Novel by Australian writer Guy Boothby

A Bid for Fortune; Or, Doctor Nikola's Vendetta (1895) is a novel by Australian writer Guy Boothby. It was his first novel to feature his recurring character Dr. Nikola. It was originally serialised in The Windsor Magazine : An Illustrated Monthly for Men and Women over 22 issues in 1895, and was then published in the United Kingdom by Ward, Lock and Bowden in the same year.

==Abstract==
"In this first novel, the protagonist is a young Australian, Richard Hatteras, who has made a small fortune in pearl-diving operations in the Thursday Islands. With money in his pocket, he decides to travel. Visiting Sydney before taking ship for England, he meets and falls in love with the daughter of the Colonial Secretary, Sylvester Wetherell. As the story moves on, it is revealed that Wetherell has fallen foul of the evil Dr. Nikola, who has developed a devious scheme to force Wetherell to submit to his demands to give him a mysterious oriental object he has acquired. The life and liberty of Hatteras’ lady-love are imperilled as Nikola's plot moves on, and Hatteras has to make strenuous efforts to locate and free her."

==Publishing history==
Following the book's initial magazine serialisation, and then publication by Ward, Lock and Bowden in 1895 it was subsequently published as follows:
- Appleton, 1895, USA; reprinted 1897
- Ward, Lock & Co., 1902, UK; reprinted 1906, 1918, 1919, and 1929
And subsequent paperback and ebook editions.

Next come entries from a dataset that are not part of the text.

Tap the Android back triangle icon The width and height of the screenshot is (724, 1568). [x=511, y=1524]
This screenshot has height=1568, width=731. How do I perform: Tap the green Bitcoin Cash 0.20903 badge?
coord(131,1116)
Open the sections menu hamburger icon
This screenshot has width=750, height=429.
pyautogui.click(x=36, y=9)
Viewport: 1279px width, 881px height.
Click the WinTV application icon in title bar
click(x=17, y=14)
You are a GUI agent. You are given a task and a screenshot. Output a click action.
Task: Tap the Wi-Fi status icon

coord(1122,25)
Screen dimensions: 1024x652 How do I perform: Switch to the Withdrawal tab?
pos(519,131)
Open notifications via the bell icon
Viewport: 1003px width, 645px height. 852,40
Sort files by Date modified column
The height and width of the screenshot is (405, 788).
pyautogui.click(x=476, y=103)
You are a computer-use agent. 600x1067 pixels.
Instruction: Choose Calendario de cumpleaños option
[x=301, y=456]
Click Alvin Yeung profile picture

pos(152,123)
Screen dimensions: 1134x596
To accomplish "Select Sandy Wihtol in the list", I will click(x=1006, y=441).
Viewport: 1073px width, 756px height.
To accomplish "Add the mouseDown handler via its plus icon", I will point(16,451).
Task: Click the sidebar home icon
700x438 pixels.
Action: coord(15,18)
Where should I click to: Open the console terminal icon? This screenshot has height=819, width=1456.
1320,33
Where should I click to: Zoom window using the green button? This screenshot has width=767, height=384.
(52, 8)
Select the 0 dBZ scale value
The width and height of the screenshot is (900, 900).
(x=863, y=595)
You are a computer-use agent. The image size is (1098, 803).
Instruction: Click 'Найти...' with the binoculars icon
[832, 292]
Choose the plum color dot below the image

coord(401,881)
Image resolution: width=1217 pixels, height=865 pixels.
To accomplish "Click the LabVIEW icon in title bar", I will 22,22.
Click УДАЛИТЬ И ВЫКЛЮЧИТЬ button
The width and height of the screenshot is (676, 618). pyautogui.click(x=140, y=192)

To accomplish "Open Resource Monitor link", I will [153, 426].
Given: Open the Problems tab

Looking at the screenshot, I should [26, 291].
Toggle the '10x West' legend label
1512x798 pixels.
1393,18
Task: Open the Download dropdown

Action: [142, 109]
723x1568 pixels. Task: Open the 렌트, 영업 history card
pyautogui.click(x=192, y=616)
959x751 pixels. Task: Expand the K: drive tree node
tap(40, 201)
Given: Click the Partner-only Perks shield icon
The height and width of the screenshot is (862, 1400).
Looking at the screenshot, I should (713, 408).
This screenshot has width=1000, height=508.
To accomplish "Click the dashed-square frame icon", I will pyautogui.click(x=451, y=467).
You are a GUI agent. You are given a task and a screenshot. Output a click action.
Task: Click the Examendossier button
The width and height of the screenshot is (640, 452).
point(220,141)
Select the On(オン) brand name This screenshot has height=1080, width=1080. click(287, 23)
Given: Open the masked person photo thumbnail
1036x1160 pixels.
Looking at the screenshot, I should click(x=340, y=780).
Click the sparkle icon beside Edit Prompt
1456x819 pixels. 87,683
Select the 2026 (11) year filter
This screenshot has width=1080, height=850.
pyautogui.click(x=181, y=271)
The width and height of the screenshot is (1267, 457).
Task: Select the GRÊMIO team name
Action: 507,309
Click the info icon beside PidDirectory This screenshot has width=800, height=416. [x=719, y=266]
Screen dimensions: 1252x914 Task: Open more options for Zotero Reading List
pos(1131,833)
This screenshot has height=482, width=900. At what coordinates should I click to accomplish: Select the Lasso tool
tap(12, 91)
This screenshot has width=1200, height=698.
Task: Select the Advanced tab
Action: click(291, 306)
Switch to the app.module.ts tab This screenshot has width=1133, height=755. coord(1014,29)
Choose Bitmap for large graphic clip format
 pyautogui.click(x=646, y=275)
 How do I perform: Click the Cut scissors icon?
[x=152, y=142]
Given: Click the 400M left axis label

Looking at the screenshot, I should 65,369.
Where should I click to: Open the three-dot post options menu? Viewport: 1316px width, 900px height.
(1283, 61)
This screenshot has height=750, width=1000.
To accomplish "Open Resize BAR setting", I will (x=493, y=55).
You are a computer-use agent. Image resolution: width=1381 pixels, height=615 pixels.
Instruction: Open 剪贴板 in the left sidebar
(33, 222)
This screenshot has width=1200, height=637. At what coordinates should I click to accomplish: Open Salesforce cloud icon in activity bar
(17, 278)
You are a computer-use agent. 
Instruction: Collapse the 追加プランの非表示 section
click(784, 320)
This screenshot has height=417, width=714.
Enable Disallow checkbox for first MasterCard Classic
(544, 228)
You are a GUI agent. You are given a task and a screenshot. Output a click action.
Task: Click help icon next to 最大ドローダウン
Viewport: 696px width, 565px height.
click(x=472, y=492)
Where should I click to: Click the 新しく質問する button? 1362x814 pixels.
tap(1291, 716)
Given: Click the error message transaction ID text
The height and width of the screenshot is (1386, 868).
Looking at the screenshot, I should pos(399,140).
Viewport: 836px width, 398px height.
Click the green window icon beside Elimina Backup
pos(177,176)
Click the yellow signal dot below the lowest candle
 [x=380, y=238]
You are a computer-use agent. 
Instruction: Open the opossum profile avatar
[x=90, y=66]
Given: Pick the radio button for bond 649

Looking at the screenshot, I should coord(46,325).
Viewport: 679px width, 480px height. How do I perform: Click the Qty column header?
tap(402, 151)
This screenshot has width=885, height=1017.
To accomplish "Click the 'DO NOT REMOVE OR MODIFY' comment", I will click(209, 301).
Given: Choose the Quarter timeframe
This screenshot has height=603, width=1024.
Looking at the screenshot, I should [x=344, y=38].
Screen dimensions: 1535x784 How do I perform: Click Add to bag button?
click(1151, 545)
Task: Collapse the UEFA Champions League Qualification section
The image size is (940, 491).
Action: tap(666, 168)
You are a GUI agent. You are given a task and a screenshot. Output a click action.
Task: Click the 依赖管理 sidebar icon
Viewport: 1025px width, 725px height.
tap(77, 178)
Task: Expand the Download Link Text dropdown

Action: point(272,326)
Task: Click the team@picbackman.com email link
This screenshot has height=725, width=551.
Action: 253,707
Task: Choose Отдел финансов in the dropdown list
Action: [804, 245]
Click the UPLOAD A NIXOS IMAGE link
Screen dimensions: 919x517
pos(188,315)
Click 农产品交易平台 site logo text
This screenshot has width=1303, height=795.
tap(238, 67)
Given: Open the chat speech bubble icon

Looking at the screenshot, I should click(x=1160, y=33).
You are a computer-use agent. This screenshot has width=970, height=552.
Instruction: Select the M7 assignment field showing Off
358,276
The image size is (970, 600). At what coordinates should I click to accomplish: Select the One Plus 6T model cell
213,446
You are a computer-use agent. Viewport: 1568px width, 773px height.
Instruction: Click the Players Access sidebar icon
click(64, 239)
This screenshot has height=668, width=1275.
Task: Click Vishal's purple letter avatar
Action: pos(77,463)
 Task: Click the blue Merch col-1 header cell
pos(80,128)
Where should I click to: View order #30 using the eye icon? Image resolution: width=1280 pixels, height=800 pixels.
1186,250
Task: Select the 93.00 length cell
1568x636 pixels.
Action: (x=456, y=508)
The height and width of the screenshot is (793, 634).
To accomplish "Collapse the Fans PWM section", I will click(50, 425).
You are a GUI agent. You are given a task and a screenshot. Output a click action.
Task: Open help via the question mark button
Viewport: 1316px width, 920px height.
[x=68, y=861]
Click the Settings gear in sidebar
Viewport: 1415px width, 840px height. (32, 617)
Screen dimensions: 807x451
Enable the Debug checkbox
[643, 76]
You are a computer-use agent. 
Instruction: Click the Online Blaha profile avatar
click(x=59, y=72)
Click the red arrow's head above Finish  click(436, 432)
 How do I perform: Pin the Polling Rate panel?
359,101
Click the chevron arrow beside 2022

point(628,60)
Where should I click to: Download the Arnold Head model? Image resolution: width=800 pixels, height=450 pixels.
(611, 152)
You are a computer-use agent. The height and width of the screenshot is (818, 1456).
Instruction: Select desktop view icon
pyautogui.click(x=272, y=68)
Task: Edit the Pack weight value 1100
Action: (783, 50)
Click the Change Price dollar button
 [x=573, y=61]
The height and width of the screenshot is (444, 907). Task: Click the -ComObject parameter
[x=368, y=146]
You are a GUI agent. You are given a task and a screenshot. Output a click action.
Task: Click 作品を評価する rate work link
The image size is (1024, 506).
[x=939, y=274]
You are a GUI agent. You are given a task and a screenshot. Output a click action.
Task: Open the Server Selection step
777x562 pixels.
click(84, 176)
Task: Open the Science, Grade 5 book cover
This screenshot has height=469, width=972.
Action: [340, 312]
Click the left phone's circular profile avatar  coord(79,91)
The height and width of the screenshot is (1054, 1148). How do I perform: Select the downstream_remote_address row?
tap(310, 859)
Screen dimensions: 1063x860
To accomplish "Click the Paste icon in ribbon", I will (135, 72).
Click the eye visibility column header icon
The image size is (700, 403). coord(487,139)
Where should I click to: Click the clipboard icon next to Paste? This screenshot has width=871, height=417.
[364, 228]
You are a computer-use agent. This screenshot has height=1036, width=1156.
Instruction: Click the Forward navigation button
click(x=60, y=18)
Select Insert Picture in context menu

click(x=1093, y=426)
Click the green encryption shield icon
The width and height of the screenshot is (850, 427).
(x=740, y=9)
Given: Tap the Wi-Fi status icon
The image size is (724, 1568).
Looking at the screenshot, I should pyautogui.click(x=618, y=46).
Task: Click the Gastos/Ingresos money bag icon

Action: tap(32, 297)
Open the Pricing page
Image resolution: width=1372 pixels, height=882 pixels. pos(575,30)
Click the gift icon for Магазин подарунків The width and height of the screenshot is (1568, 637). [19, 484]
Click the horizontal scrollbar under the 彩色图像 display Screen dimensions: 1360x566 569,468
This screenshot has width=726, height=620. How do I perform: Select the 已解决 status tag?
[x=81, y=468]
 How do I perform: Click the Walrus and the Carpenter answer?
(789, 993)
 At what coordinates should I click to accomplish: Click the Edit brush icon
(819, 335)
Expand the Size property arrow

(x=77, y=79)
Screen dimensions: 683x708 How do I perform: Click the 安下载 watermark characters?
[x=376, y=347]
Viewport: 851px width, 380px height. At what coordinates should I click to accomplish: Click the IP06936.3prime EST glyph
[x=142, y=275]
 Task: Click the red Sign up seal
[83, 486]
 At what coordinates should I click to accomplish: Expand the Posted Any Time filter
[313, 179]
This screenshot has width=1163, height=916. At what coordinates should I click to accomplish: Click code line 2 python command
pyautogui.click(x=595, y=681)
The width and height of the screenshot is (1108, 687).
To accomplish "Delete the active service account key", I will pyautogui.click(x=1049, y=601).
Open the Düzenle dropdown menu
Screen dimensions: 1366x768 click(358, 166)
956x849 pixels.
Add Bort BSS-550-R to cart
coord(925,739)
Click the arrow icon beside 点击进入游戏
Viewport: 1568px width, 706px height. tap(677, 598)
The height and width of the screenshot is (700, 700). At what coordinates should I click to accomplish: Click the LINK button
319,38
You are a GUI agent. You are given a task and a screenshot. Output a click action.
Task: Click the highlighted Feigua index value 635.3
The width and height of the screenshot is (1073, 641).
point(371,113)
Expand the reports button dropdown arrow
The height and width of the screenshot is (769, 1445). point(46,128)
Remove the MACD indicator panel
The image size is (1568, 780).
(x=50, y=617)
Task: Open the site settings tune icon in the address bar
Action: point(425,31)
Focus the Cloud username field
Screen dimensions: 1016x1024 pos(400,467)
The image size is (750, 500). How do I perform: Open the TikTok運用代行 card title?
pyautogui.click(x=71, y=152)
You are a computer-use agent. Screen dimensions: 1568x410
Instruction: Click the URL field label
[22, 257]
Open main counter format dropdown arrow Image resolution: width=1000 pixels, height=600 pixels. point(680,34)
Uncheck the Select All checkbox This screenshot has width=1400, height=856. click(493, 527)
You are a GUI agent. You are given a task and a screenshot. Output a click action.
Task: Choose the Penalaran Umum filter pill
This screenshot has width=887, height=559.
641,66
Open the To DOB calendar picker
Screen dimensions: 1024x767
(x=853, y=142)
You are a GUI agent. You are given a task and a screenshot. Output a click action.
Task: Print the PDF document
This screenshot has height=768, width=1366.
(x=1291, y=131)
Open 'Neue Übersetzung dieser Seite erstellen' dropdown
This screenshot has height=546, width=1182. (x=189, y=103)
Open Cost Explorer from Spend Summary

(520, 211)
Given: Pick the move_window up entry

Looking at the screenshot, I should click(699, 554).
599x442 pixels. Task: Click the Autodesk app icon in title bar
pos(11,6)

The novel was translated into Finnish (1904), Swedish (1907) and Danish (1916).

==Critical reception==
Everett F. Bleiler in Science-Fiction: The Early Years notes that the book is included in his volume even though it "is not science-fiction, but is included since it gives background." He goes on to describe the novel: "Vulgar, carelessly plotted, unconvincing, it is at times almost a parody of the late Victorian adventure story."

==Film adaptation==
In 1917 a silent film adaptation, titled A Bid for Fortune, was released. It was directed by Sidney Morgan from a script by Guy Boothby.